We can also accomplish this in other areas of social focus. Of the more severe ecological impacts caused by human activity, the extent of damage to our oceans ranks near the top if not at it. Besides mass overfishing, heavy-metal poisoning and vast destruction of coral reefs, millions of tons of trash float in our seas and accumulate as giant patches that can span thousands of miles.
Cogenerative deployments of standardized power systems can enable to solve this problem while also manifesting resource abundance. For example, the aforementioned technologies could be deployed at sea with a unique configuration geared for ocean waste processing, seawater desalination and hydrogen production, performing these three roles as a "Trident Facility."
In this concept, Trident Facilities focus equally on mitigating waste as they do produce energy and resources. Not functioning in a dissimilar capacity to an offshore oil rig, Trident Facilities focus equally on producing resources while cleaning ocean trash. Through external waste collection systems (floating sieves for example), trash is brought to the facility where it is hoisted via crane that can lift from either end (or center) of the facility.
While a more significant infrastructural development than Cogeneration Facilities in concept, Trident Facilities demonstrate how cogenerative technology deployments can solve massive problems while serving other roles that are both socially, ecologically and economically beneficial. Thousands of oil rigs float in the oceans today; clearly, this is a system we are capable of building. There is no system currently in service that is capable of serving all of these roles, yet this deployment strategy gives us a singular vector to deploy all of them through a means that can be mass-produced. The same is true of systems that might be dedicated to capturing carbon while producing resources, or any other application where power generation, resource production, ecological cleanup or other energy-intensive task may be required.

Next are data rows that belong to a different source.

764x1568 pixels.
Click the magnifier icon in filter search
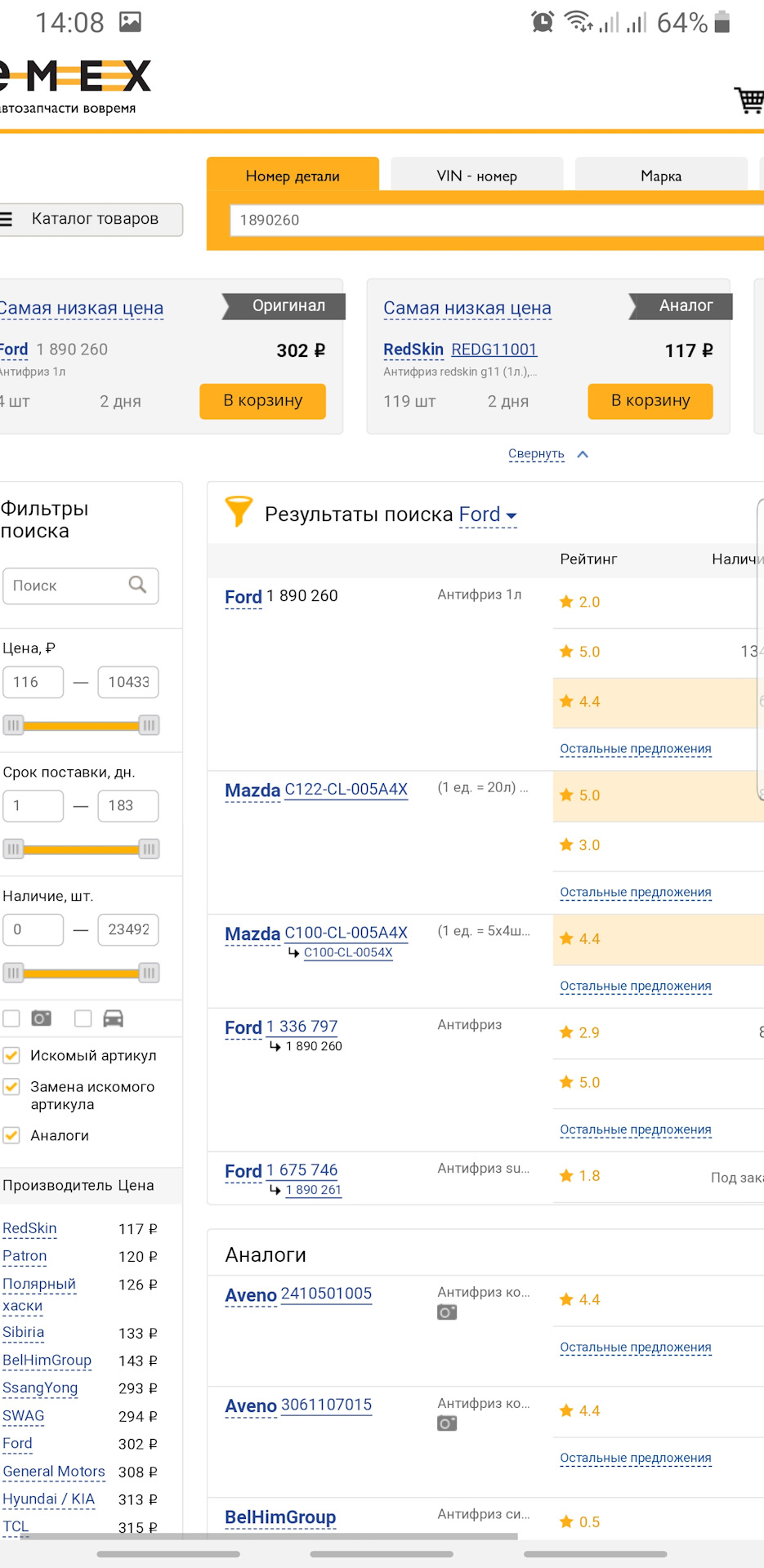[137, 585]
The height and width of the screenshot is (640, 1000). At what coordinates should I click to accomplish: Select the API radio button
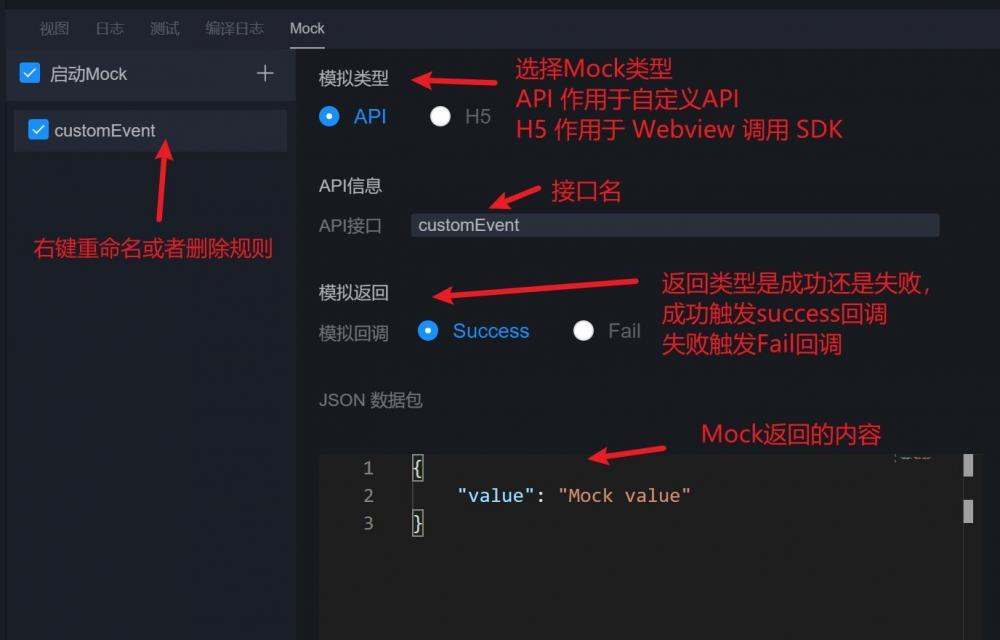[329, 117]
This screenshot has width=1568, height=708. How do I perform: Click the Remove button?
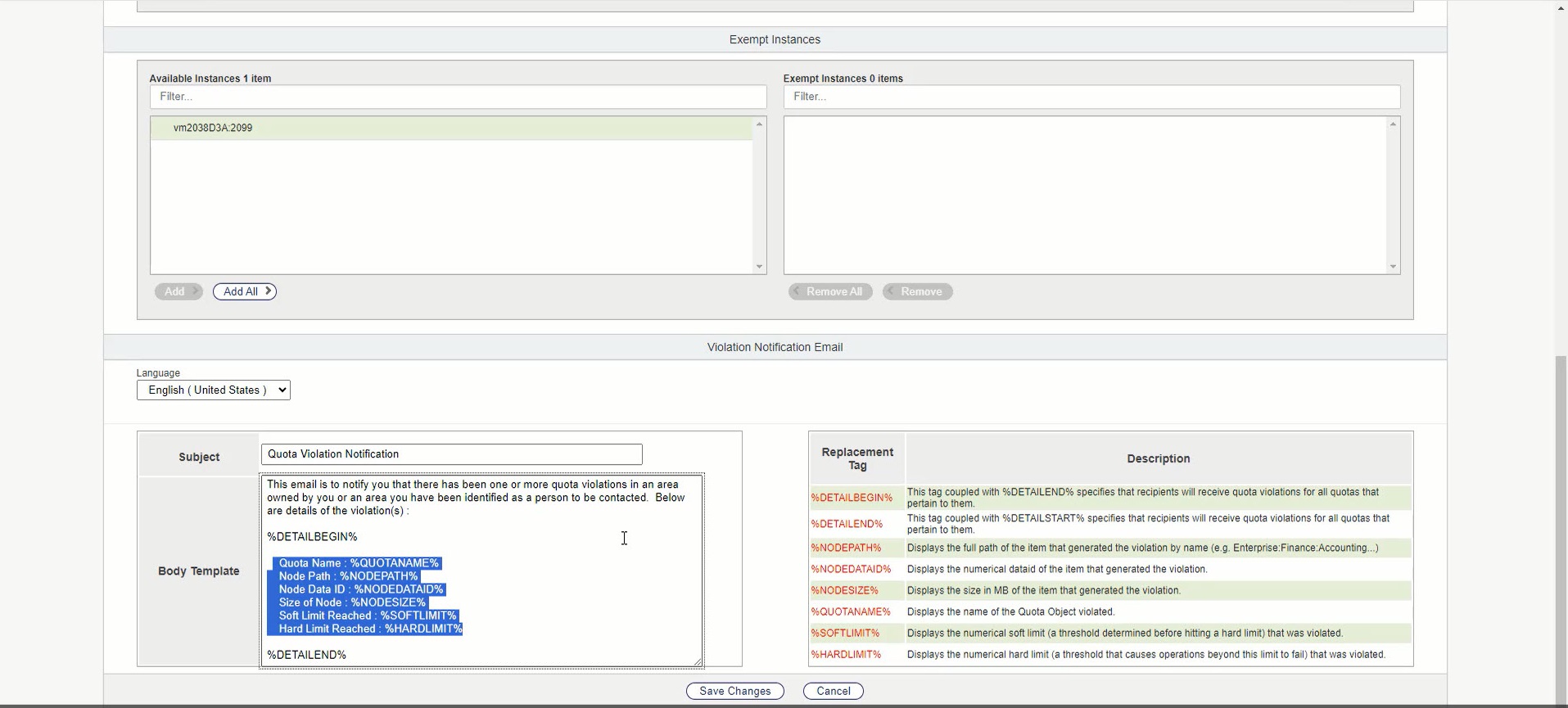(x=917, y=291)
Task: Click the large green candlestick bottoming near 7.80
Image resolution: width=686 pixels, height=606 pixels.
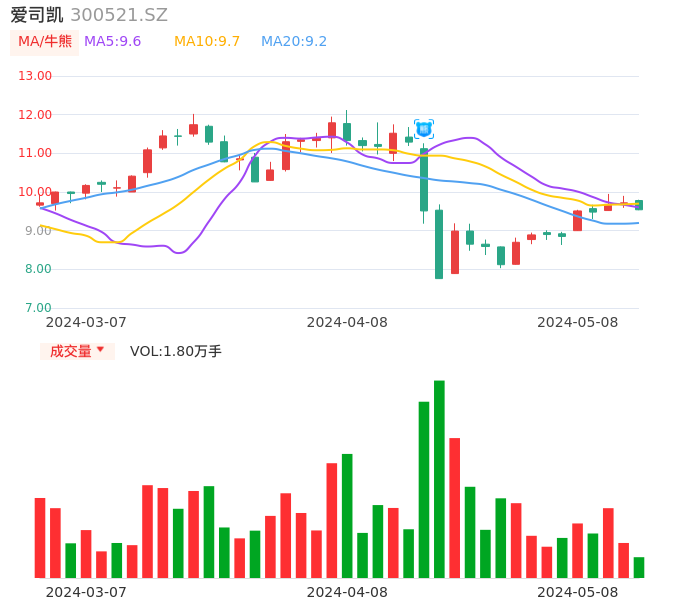Action: [x=439, y=244]
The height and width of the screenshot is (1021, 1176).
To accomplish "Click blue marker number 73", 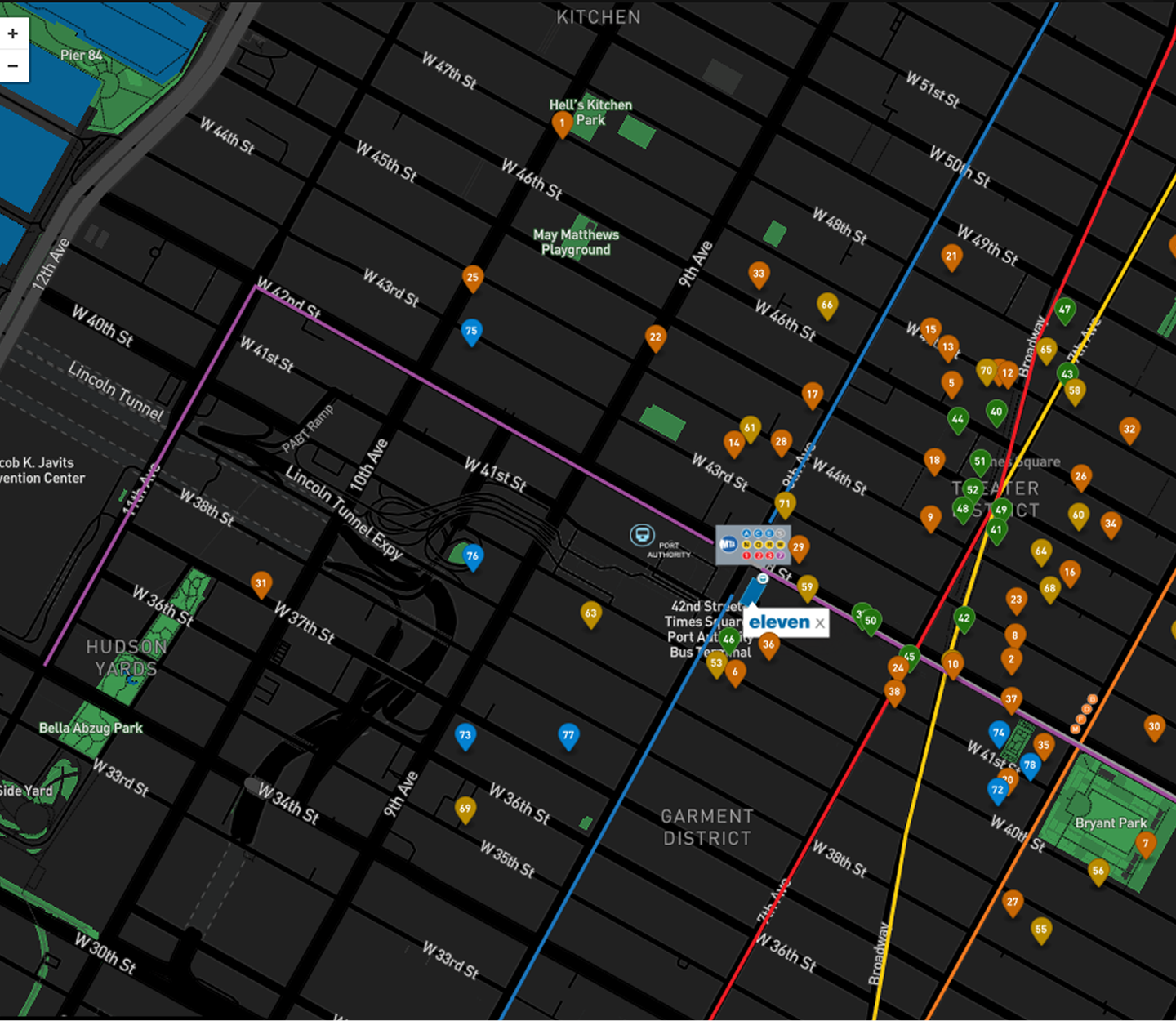I will [465, 735].
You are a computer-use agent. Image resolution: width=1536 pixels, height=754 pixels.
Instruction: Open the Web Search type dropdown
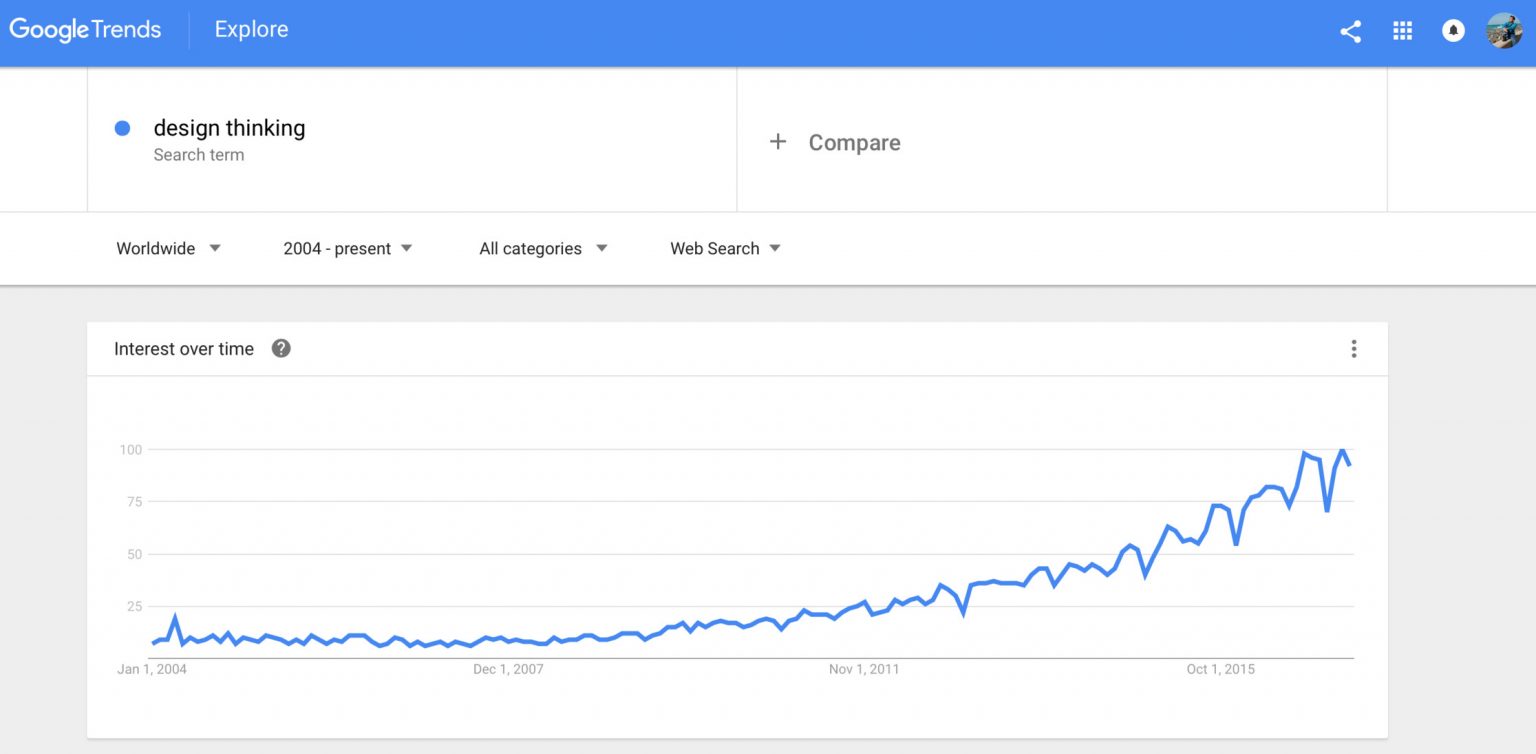click(725, 248)
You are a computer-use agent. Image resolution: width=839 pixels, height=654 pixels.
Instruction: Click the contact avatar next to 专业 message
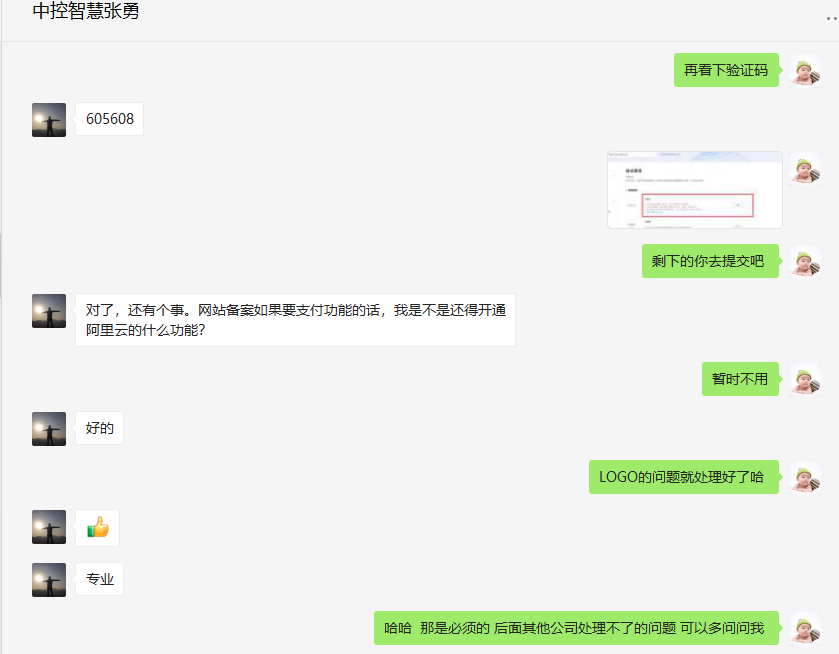48,578
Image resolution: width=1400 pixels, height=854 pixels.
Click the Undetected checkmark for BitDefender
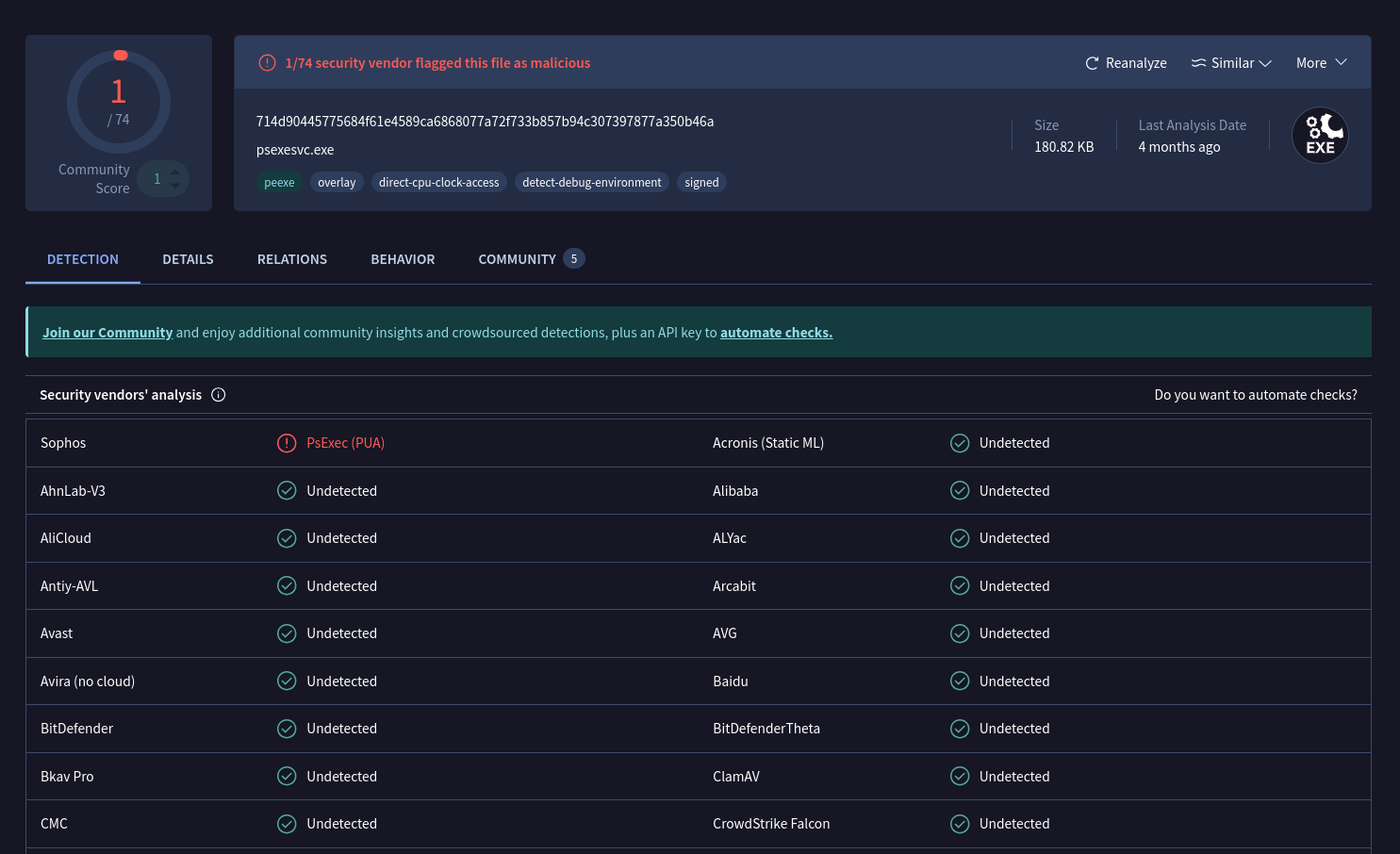(287, 729)
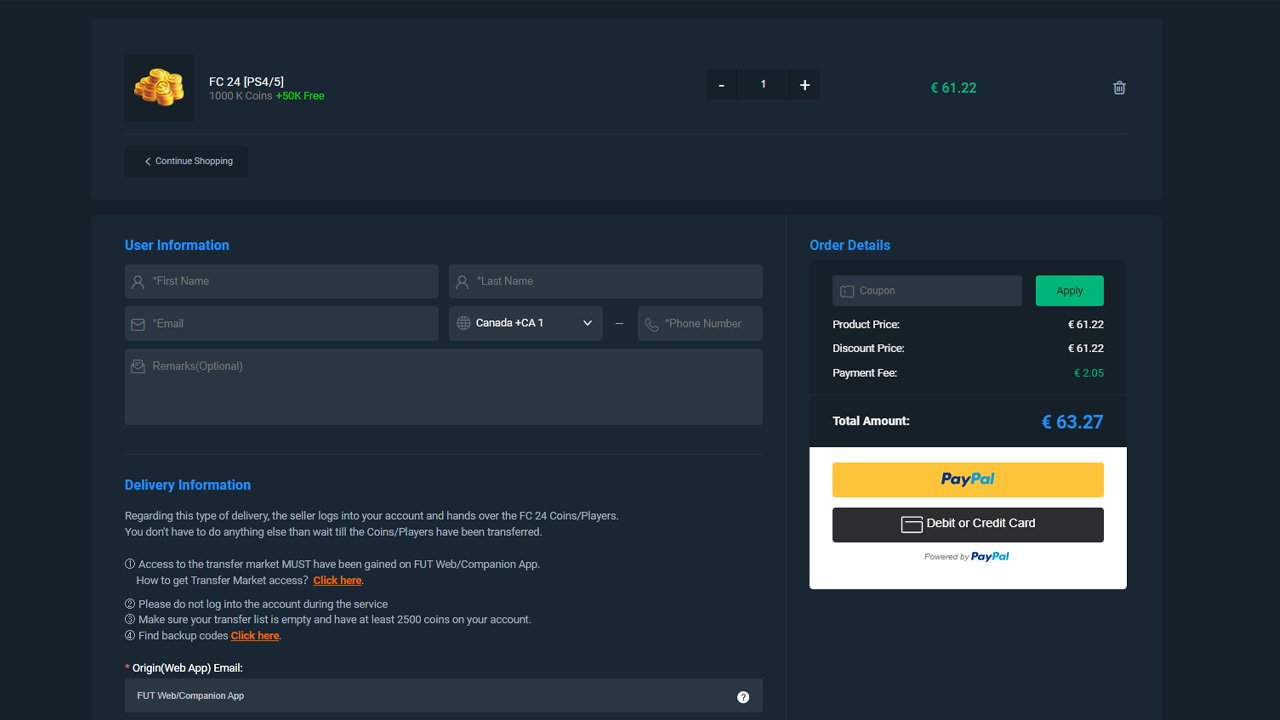
Task: Click the phone icon in Phone Number field
Action: coord(652,324)
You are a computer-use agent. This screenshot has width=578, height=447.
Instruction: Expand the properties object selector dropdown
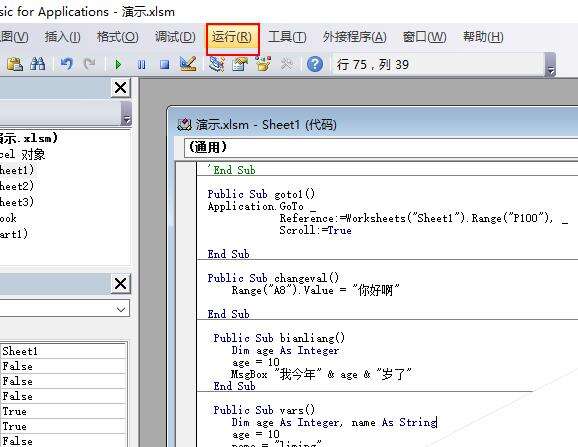(x=121, y=309)
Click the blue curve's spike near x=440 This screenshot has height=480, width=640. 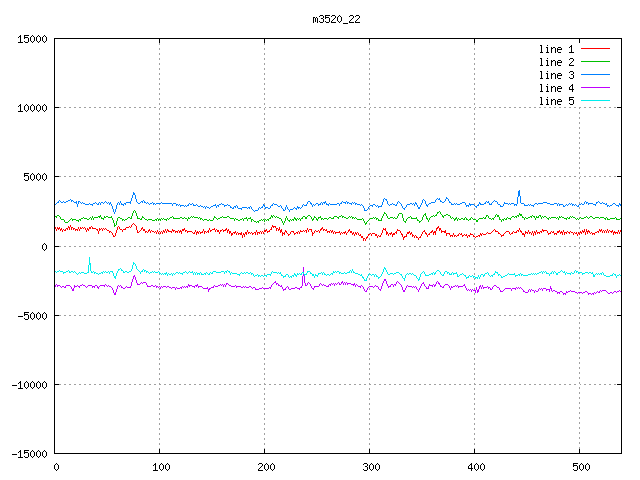click(518, 192)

Cogeneration, combined with the introduction of modularity, standardization and mass-manufacturing are the critical elements that can enable sophisticated systems to be rapidly deployed in symbiotic operation, and if necessary, reconfigured on demand. It is the final piece of the puzzle necessary to leverage the exponential growth we have achieved in our manufacturing capabilities over the past several decades, and the final step needed to transform our energy and resource paradigm into one of indefinite resource abundance. Combined with Renewable Cities, Cogeneration Facilities present the second component of Scarcity Zero that can drastically increase our capacity for energy generation and resource production. Once implemented at scale, the large volume of desalinated water produced as a dedicated resource sets up the third piece – The National Aqueduct – to complete the core functions of the framework.